_What you should do_
Identify every line in the material below that contains the word "icon", and copy each of those lines in full.

_Source records_
|---|

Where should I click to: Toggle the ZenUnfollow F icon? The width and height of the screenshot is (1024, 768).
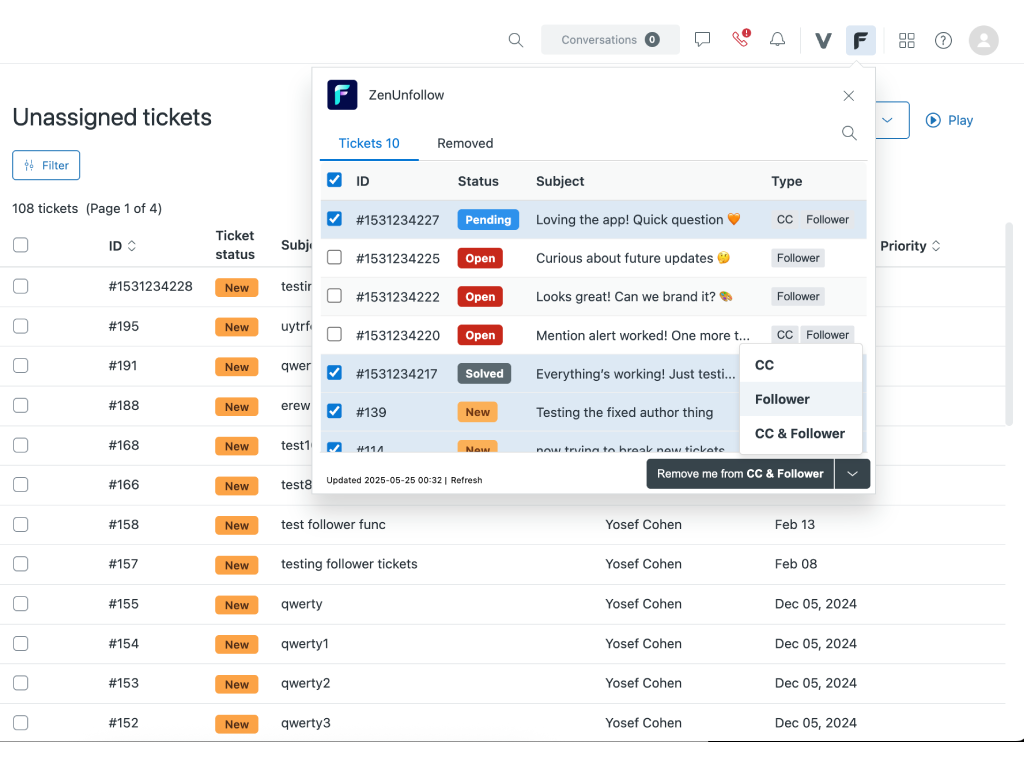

|---|

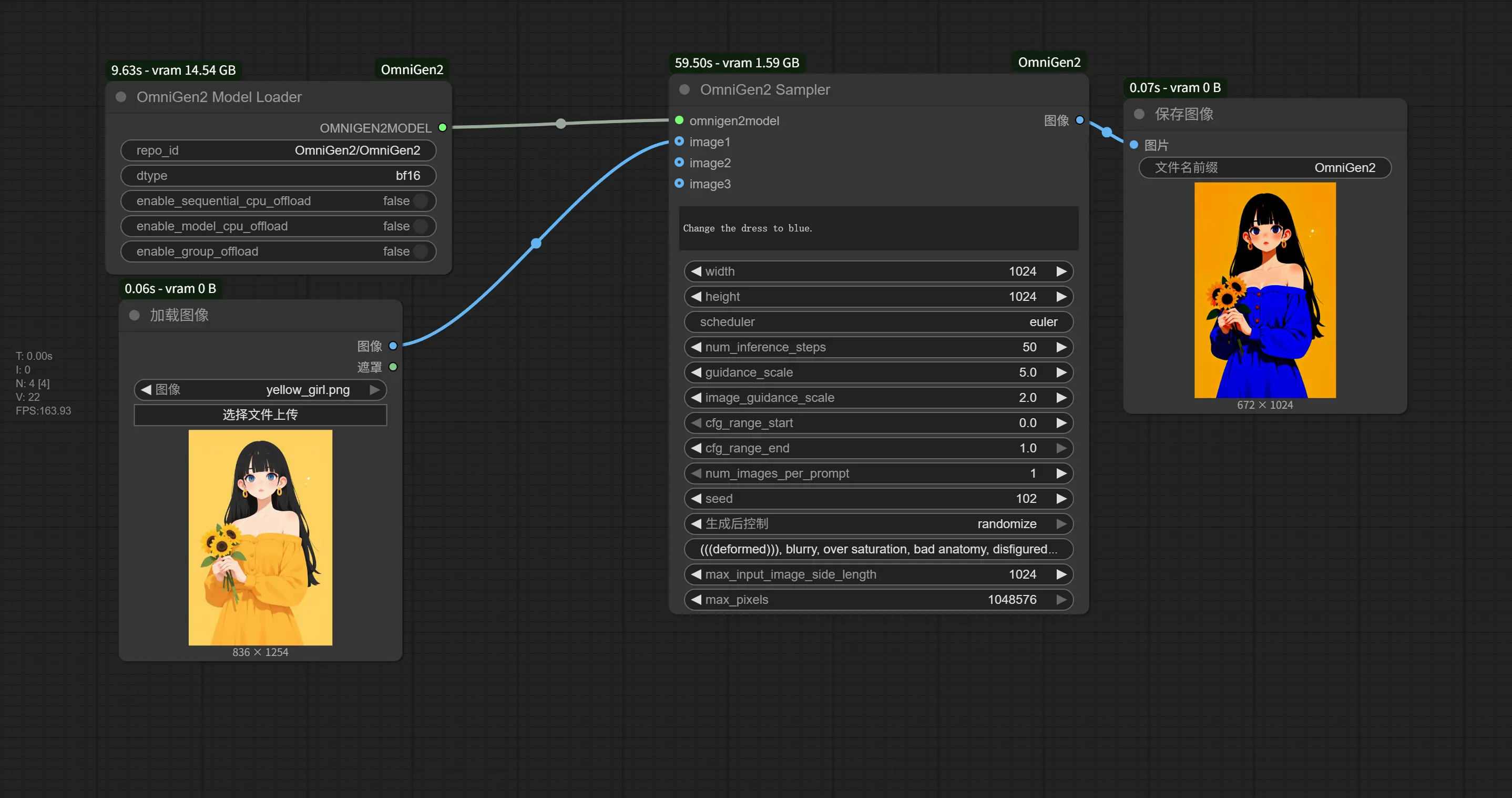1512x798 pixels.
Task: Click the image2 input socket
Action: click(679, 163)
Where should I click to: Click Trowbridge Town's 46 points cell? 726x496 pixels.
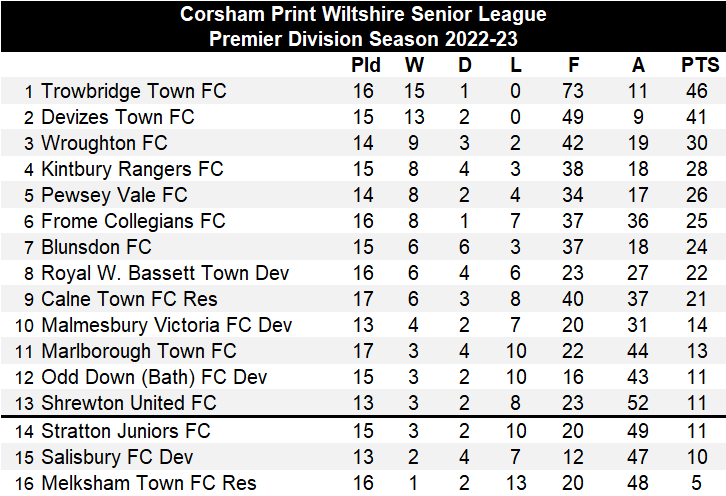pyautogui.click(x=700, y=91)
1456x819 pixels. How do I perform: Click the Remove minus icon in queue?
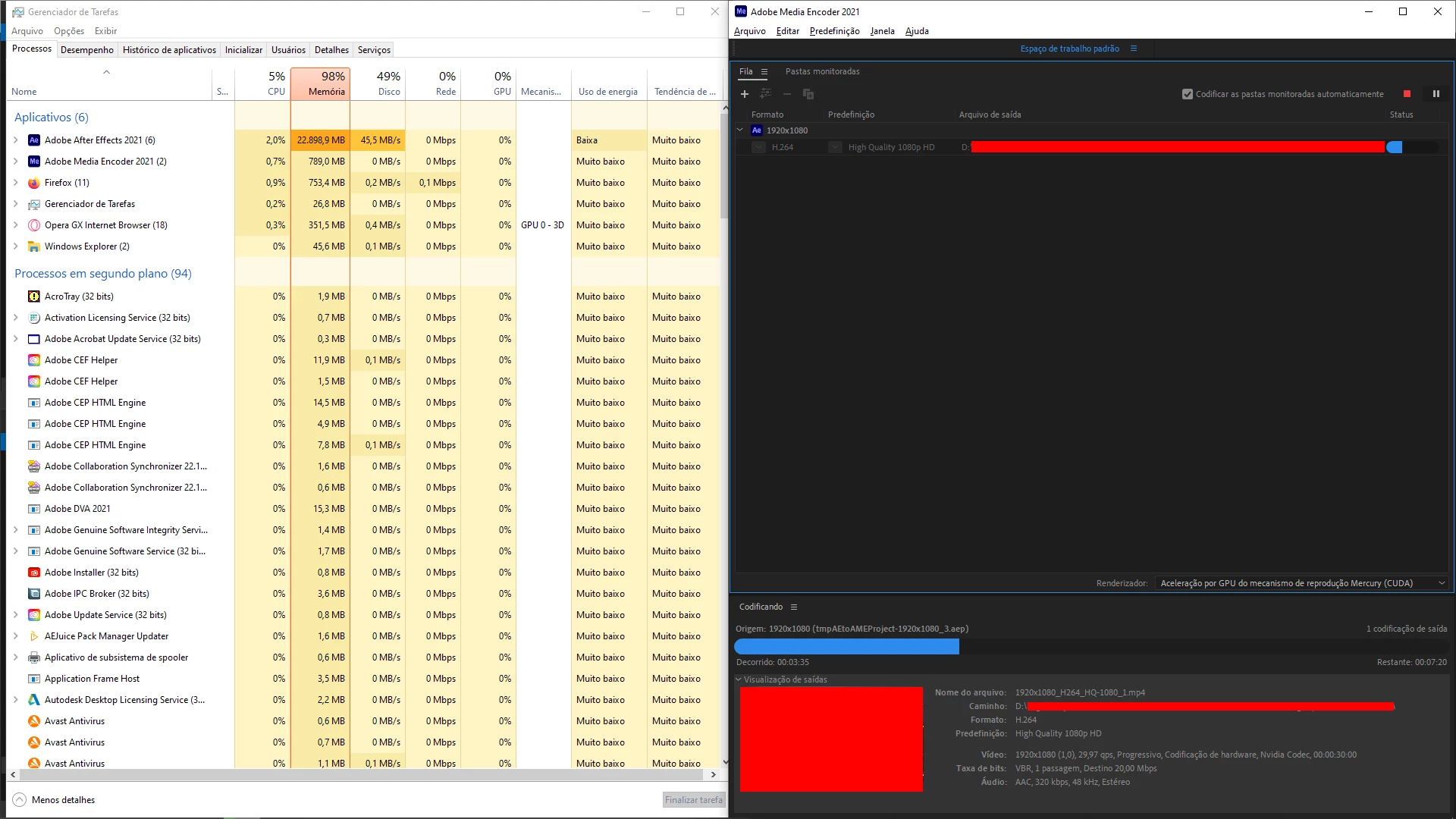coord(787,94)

|---|

_Completed task_
Where should I click to: Toggle the ZenUnfollow F icon? The width and height of the screenshot is (1024, 768).
1456x819 pixels. How do I perform: Click the Remove minus icon in queue?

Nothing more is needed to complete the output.